Work item: The lines to transcribe begin with the one containing "This screenshot has width=705, height=896." and end with the last line below; reproduce them exactly, without the pictures.

Provided material:

_ _ _

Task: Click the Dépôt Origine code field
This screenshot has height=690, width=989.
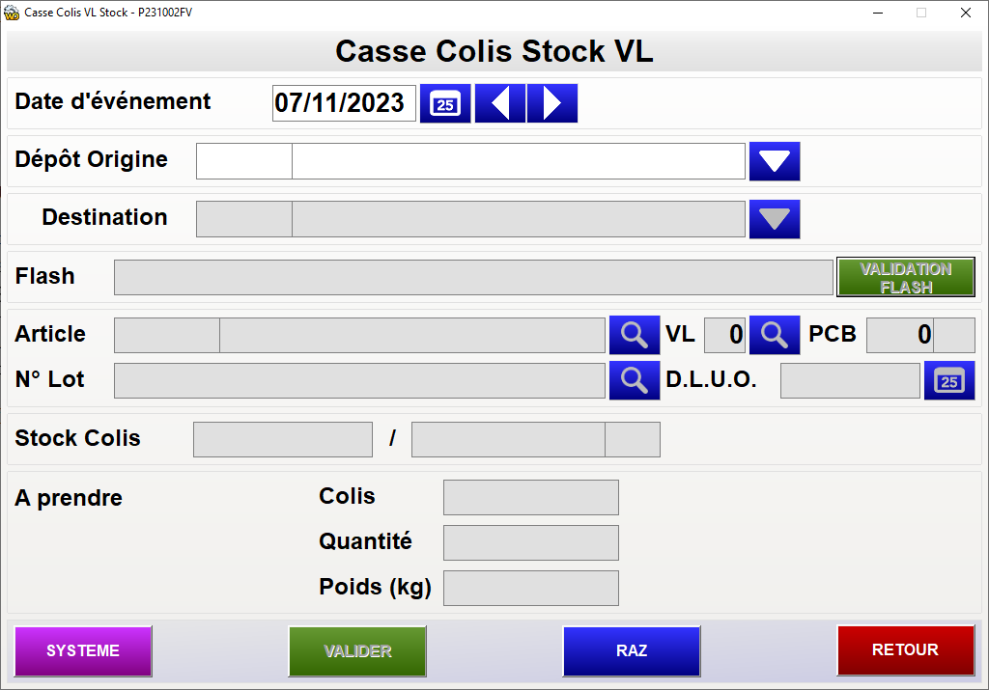Action: [x=244, y=161]
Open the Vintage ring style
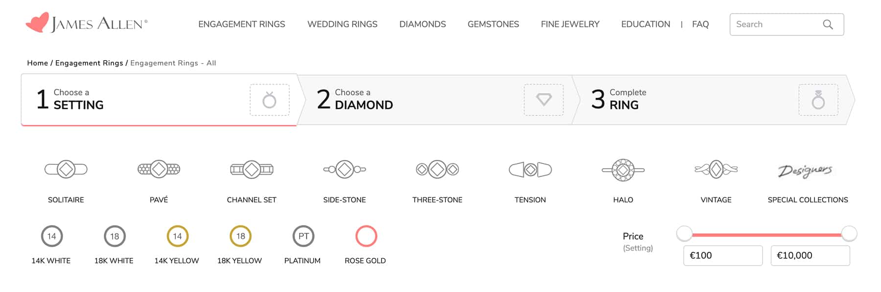The image size is (881, 292). (716, 170)
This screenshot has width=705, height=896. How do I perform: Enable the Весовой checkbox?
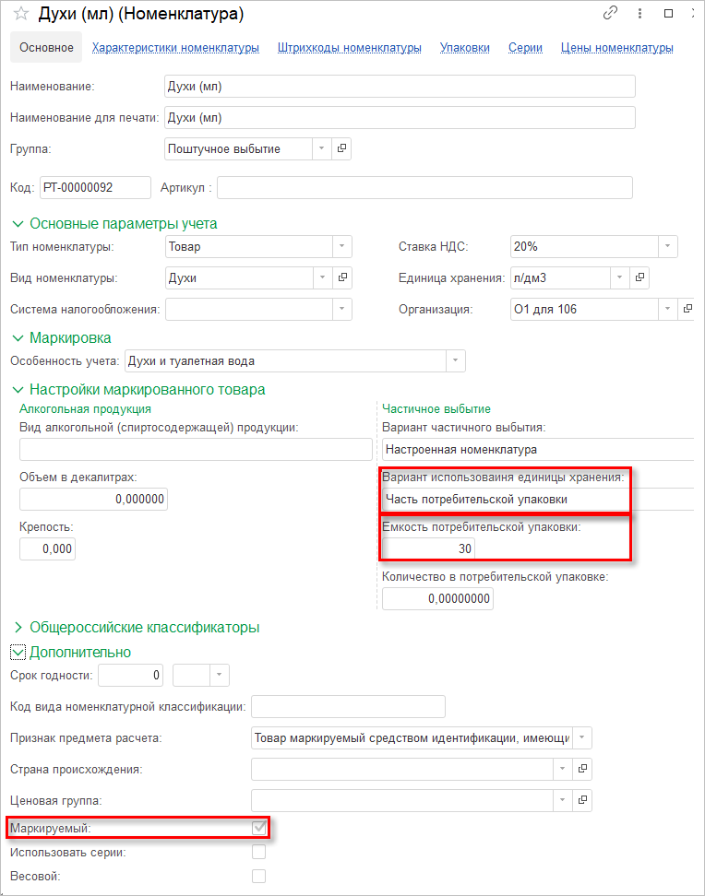[259, 876]
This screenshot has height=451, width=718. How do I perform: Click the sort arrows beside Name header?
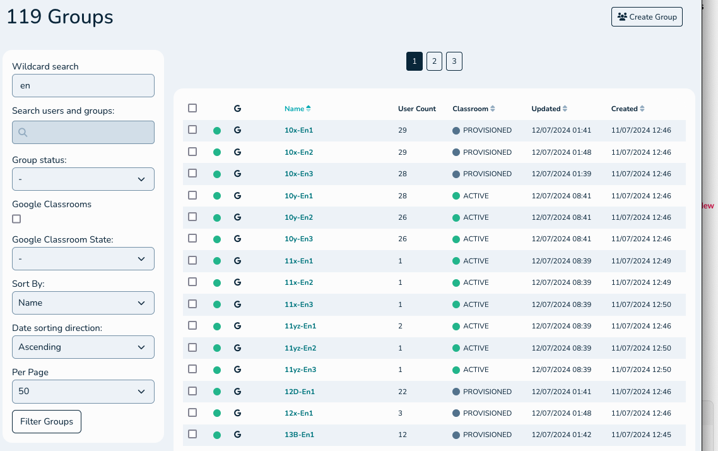click(x=309, y=109)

_ _ _

Answer space:
This screenshot has width=705, height=896. How do I perform: Enable the Весовой checkbox?
[259, 876]
This screenshot has height=451, width=718. How do I perform: Click the sort arrows beside Name header?
click(x=309, y=109)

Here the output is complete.